Dr Francis said: "That's the biggest issue we'll be facing. We don't really understand the immunity to subtypes and that's the biggest risk to the trial."

The discovery of the human immunodeficiency virus in 1983 led to a blood test that saved thousands of lives. The discovery also offered hope for the quick development of a vaccine, but then scientists realised that the virus was extraordinarily varied, which made it difficult to design an effective vaccine.

It is estimated that 25 million people have died so far of Aids and another 42 million are infected with the virus.

The early days of Aids research were not helped by a dispute between two groups of scientists, one led by Luc Montagnier, of the Pasteur Institute in France, and the other by Robert Gallo, of the US National Cancer Institute in Washington. Although M. Montagnier's groups discovered HIV in 1983, it took a year for the discovery to be accepted, largely because Mr Gallo was chasing another virus. A legal wrangle over patents led finally to an agreement between the two groups to share credit, but it has not helped in terms of vaccine development.

The search for a vaccine has been one of the most important goals of Aids research because it is seen as the only way of effectively controlling the global pandemic. But 20 years on, the optimism which ran high at the start has been gradually tempered with pragmatism. Ten years ago, a researcher at Harvard Medical School boasted that a vaccine for the monkey form, called SIV, had protected an animal against enough of that virus to kill 1,000 animals.

The Vaxgen vaccine was also tried on animals with good results, but protecting a chimpanzee or a monkey against HIV or the simian virus is not the same as protecting people against the human virus.

HIV is perhaps the most difficult virus to target with a vaccine. The virus's killer nature arises from the way that it eventually disables the immune system. But the key to its survival is the way that it initially outwits that system by evolving at an incredible speed. Its genetic structure mutates about a million times faster than that of humans. With influenza, it is the fastest-evolving lifeform on the planet. In the course of infecting one person it spawns hundreds or even thousands of slightly different strains. A person can be infected with one strain of HIV and die years later with a totally different population of its "quasispecies", each slightly different in its genetic alphabet to the next.

That makes it difficult to design anti-viral drugs, because one is trying to hit a moving target, biologically speaking. The aim of a vaccine is to give the body the clues about what the protein coat of the viral DNA looks like, so that it knows what to attack. When the cameleon-like coat of HIV keeps changing its identity it is hard to define the essence of what must be attacked. That thwarts the immune system and it has frustrated vaccine designers for decades.

Ultimately, is will be the US Food and Drug Administration (FDA) that will decide whether the Vaxgen trials have worked well enough to justify giving the product its official endorsement. Two weeks ago, the FDA awarded Vaxgen's vaccine a fast track designation to speed up the process of evaluation.

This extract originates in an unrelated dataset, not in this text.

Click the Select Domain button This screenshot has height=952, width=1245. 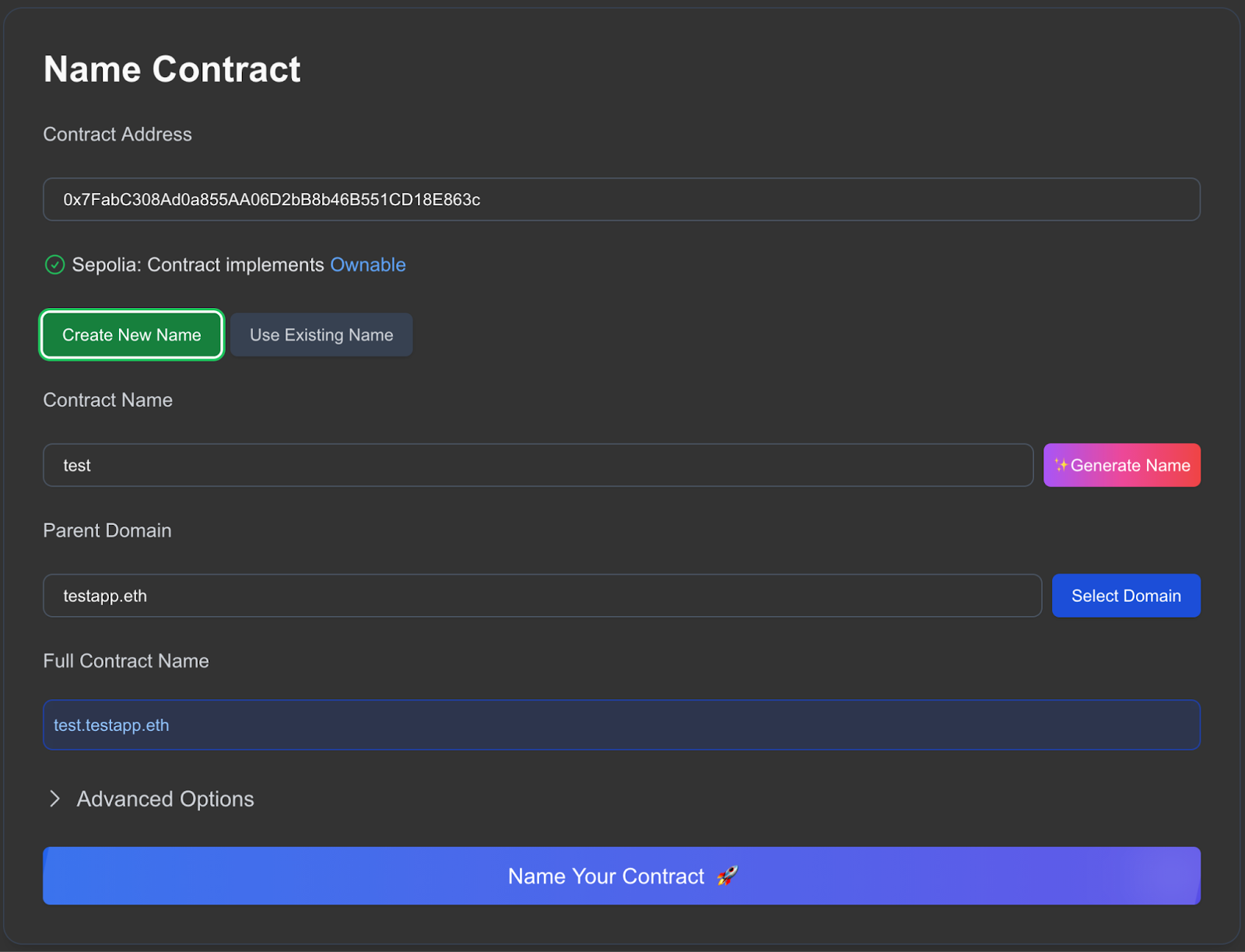coord(1126,595)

"Every day thousands of people become infected with HIV. Designation of the vaccines against the two subtype-B strains as fast track products recognises the severity of the pandemic and the need for a vaccine to prevent new infections," Dr Francis said.

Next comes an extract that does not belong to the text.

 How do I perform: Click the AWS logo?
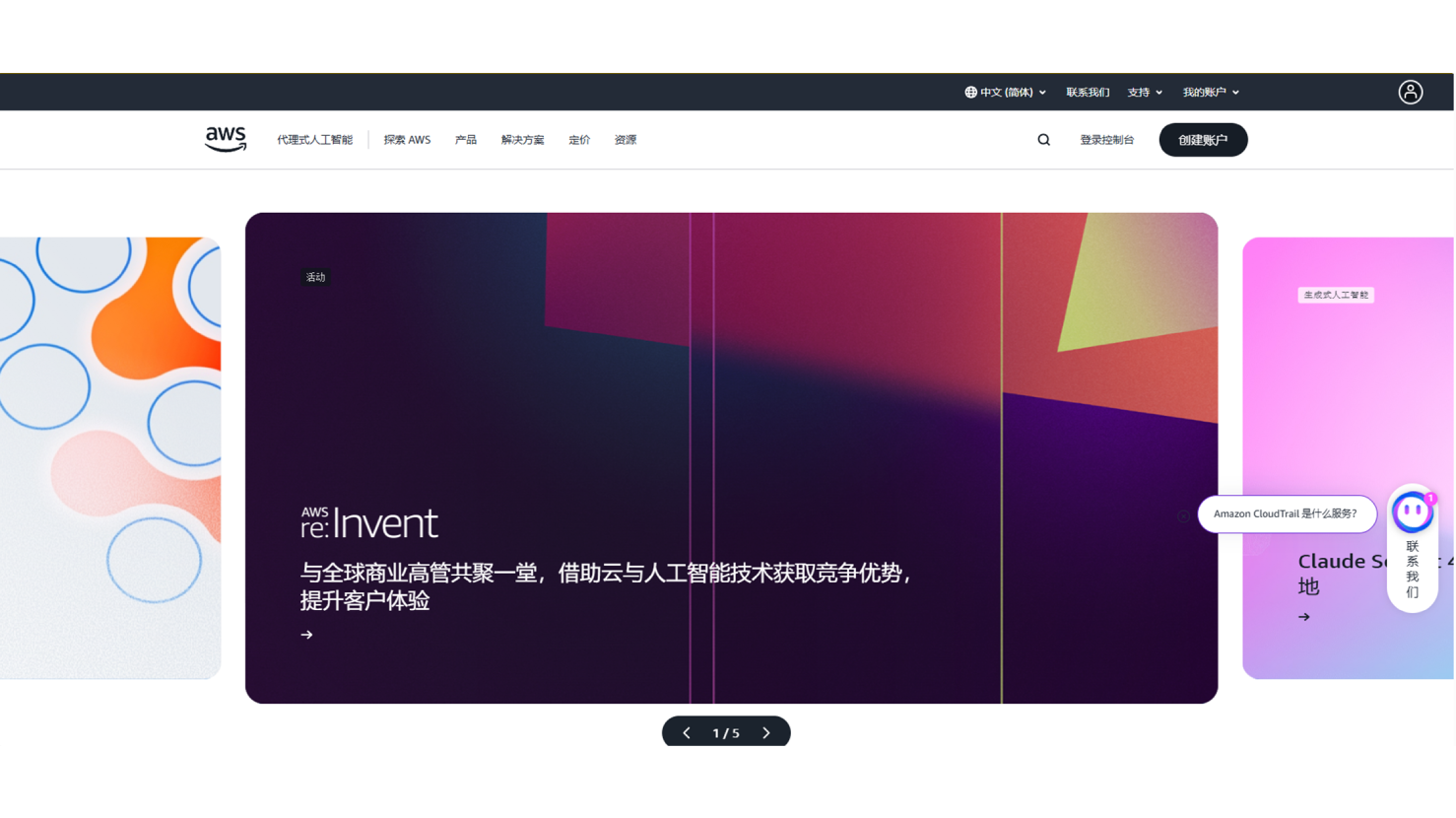(x=226, y=140)
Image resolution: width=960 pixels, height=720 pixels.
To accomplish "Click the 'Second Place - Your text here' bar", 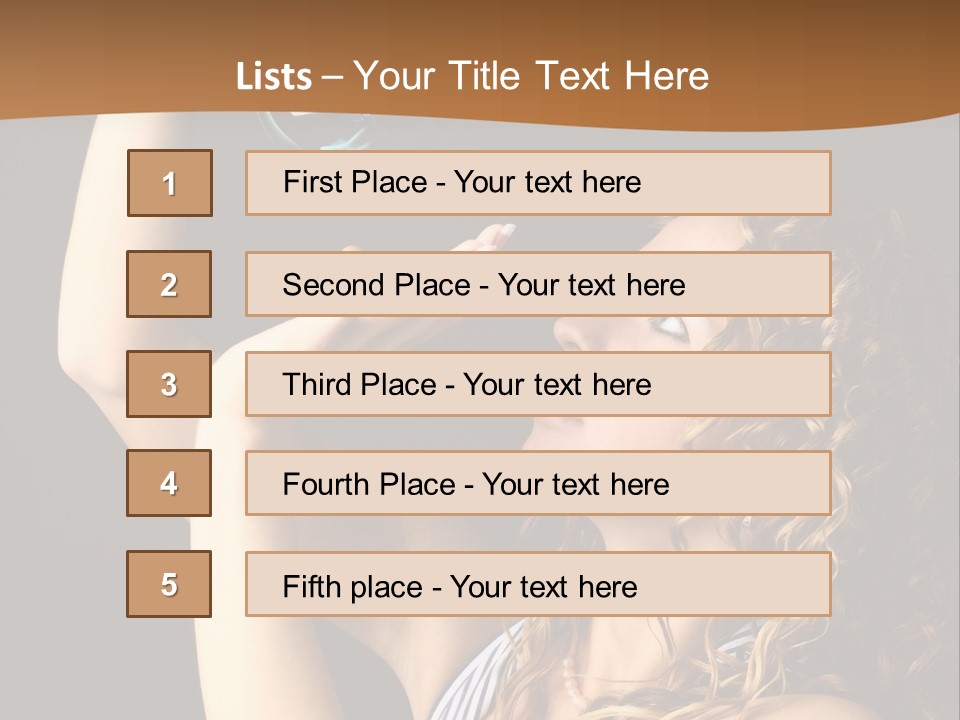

Without an effective vaccine, there is little hope of containing the spread of HIV, which has already reached levels of 30 per cent among the general population of some African countries. It is also spreading fast in Asia and Eastern Europe. "The public needs to understand that Aids is not under control," said Margaret Johnston, associate director of HIV/Aids research at the US National Institute for Allergy and Infectious Diseases in Washington.

"HIV continues to spread unabated in many parts of the world. What we need is to stop that spread, and the best hope to do that is through a safe and effective preventive HIV vaccine," Dr Johnston said.